_Material provided_.

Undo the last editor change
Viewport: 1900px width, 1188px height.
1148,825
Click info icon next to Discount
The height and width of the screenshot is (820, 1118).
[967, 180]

_Task goal_. Each of the records is to be written out again exactly.

_Final answer_.
Undo the last editor change
Viewport: 1900px width, 1188px height.
1148,825
Click info icon next to Discount
The height and width of the screenshot is (820, 1118).
[967, 180]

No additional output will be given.